What this task involves:
Transcribe the records word for word, beginning with the first line and ending with the line that contains "Viewport: 1199px width, 584px height."; include nothing else.
------ Given data
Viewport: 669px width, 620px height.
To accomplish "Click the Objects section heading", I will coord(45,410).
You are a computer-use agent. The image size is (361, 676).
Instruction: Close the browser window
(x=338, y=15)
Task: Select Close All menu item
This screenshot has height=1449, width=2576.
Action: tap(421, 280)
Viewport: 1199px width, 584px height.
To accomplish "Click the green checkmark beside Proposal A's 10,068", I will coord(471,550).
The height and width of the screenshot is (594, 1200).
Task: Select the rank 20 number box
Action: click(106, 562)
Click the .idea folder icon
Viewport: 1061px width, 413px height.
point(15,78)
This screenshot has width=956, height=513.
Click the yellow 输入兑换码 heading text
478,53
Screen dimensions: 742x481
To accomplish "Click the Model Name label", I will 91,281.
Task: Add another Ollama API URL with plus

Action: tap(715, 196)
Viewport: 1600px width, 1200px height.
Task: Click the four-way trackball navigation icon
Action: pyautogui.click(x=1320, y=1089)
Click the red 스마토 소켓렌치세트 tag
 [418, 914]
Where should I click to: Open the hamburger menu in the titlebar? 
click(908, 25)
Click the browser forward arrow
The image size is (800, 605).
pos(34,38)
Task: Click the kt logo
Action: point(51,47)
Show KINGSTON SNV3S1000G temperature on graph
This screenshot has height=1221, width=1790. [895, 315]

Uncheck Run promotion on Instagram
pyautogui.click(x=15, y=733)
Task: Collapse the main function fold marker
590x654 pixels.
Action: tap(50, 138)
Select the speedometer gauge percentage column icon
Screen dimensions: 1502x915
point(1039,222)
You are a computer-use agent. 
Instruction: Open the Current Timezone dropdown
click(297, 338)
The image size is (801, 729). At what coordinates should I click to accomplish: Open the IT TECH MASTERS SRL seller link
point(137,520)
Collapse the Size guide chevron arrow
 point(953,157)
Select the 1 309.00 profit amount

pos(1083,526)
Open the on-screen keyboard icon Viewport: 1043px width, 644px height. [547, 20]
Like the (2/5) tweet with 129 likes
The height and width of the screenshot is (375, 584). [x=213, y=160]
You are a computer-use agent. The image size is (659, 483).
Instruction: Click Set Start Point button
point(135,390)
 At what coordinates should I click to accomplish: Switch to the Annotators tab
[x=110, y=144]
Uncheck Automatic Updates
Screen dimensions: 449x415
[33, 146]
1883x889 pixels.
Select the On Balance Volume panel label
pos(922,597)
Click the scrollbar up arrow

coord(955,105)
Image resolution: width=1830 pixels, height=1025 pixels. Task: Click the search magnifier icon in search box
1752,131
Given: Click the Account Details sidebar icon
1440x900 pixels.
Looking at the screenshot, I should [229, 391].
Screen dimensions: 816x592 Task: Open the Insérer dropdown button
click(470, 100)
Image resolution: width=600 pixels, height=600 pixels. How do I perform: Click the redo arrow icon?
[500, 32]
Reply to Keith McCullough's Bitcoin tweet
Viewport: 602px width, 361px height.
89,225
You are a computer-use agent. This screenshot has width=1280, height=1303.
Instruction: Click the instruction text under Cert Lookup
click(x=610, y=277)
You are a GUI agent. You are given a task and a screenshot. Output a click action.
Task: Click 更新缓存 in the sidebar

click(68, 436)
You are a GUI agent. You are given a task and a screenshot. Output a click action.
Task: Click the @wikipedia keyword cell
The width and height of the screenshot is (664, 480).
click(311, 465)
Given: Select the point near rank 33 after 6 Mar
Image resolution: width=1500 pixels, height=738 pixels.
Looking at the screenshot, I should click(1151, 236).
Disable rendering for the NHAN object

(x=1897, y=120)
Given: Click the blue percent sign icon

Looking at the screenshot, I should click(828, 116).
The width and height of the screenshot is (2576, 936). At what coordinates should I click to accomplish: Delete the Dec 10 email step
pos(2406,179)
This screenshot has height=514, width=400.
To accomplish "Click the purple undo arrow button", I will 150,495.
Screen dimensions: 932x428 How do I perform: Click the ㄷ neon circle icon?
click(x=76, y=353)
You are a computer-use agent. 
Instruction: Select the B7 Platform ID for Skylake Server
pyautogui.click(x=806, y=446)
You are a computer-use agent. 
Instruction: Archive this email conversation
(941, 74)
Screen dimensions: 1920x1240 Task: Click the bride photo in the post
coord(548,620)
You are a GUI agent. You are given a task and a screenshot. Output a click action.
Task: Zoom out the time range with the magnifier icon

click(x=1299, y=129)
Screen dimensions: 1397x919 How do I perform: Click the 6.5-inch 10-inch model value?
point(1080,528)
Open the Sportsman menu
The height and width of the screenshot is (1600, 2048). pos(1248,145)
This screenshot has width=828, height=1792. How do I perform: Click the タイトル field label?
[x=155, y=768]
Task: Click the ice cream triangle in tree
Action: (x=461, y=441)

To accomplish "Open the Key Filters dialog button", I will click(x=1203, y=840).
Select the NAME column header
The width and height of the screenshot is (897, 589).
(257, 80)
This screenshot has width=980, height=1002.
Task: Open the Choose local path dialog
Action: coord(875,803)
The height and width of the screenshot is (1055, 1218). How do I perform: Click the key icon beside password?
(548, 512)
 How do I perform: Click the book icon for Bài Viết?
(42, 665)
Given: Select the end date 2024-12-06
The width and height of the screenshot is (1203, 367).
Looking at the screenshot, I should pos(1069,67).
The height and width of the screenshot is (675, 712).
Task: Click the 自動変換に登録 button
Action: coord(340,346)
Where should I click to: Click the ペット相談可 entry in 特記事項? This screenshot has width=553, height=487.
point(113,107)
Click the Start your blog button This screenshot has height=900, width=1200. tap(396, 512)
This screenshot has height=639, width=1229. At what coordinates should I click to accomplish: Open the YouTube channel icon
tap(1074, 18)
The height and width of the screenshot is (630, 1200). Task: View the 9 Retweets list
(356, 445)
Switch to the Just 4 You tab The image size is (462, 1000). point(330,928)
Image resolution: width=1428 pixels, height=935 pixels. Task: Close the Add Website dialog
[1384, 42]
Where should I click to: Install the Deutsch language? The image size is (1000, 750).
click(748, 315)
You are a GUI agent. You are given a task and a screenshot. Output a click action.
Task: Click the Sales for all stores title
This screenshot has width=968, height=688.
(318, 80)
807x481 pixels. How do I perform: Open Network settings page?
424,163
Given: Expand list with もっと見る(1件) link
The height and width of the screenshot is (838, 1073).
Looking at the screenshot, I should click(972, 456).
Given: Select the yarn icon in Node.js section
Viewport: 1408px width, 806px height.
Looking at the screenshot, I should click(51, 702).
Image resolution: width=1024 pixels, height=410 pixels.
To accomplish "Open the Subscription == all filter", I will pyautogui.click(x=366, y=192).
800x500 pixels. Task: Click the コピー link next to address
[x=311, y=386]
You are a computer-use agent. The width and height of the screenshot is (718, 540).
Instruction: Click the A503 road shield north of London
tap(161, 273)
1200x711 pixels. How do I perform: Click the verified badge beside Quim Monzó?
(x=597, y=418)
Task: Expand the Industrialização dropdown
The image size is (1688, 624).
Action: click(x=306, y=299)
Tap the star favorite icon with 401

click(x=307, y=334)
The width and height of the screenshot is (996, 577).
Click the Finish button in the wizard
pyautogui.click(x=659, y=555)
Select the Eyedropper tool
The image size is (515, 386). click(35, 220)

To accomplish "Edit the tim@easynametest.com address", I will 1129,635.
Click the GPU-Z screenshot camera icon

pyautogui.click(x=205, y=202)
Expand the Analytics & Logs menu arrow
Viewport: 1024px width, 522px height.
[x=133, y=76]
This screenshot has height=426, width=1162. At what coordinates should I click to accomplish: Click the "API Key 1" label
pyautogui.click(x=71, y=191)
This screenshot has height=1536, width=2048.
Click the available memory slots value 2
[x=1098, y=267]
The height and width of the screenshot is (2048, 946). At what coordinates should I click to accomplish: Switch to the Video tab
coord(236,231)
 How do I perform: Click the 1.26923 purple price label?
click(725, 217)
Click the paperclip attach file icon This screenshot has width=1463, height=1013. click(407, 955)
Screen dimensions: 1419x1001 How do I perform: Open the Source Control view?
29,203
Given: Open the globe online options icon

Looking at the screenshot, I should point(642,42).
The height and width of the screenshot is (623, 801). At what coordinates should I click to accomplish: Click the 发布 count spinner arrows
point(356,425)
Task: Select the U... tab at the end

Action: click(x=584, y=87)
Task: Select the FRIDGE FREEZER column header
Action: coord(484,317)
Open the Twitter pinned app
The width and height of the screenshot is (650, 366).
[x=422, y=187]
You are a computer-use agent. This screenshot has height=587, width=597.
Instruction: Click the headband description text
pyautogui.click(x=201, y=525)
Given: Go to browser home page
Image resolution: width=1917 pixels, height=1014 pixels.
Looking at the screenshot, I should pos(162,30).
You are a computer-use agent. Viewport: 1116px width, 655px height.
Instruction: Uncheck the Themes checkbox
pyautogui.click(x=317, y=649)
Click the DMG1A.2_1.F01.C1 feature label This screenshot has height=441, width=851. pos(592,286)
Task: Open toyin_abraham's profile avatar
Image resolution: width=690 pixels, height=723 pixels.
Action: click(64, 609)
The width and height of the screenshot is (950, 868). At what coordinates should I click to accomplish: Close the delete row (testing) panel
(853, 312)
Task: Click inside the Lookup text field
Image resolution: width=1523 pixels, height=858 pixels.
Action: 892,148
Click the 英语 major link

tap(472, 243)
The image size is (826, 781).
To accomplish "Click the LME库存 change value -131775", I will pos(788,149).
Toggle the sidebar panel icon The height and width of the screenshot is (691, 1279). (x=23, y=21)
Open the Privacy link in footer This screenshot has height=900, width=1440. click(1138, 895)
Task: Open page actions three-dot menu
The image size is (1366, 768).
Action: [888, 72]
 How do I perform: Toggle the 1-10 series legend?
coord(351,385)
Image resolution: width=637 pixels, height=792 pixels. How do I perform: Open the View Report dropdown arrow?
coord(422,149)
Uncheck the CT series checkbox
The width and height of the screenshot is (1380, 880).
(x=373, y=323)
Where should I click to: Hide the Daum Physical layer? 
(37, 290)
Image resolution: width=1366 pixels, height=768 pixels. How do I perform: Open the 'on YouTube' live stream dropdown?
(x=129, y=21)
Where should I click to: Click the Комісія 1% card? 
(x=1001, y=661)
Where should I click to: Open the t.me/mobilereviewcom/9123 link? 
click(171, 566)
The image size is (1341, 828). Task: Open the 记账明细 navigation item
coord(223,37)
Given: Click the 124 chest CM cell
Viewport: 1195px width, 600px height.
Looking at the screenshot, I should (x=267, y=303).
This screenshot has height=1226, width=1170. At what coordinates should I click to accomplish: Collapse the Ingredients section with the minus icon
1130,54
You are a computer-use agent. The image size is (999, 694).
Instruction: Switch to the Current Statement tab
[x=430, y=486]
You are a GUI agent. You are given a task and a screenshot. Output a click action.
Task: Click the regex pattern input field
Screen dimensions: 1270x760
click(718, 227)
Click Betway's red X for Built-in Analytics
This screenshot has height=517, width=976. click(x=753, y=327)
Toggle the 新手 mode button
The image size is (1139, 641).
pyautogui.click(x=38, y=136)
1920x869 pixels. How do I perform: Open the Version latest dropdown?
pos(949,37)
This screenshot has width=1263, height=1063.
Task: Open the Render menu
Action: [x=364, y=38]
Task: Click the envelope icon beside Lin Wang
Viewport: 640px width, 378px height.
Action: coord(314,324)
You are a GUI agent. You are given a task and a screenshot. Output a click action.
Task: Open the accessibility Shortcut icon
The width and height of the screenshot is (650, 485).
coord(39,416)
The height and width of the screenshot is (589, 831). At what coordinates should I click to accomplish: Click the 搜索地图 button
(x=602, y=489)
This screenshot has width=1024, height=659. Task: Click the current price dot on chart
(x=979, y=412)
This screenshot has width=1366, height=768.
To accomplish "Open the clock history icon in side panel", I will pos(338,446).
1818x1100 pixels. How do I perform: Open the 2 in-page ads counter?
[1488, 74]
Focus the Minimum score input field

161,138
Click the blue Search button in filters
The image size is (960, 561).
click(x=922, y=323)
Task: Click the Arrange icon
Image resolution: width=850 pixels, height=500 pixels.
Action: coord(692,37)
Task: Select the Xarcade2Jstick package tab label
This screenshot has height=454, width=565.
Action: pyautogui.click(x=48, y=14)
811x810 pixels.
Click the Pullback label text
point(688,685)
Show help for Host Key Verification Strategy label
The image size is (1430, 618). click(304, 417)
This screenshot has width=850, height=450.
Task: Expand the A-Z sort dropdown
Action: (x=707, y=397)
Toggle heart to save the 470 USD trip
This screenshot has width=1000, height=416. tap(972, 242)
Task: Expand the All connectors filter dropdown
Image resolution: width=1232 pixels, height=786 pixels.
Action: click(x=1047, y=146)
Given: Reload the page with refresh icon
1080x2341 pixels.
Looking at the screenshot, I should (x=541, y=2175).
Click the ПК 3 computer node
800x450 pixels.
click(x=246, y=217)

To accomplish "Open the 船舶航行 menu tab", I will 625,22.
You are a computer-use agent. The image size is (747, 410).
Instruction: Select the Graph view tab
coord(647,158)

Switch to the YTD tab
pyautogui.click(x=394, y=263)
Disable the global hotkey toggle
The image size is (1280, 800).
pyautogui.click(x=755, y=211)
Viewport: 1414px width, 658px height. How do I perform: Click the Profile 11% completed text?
------------
Answer to the exercise:
Viewport: 669px width, 620px height.
To accomplish "Click the Objects section heading", I will coord(45,410).
You are a computer-use agent. The image size is (361, 676).
Instruction: Close the browser window
(x=338, y=15)
Task: Select Close All menu item
This screenshot has height=1449, width=2576.
Action: tap(421, 280)
Viewport: 1199px width, 584px height.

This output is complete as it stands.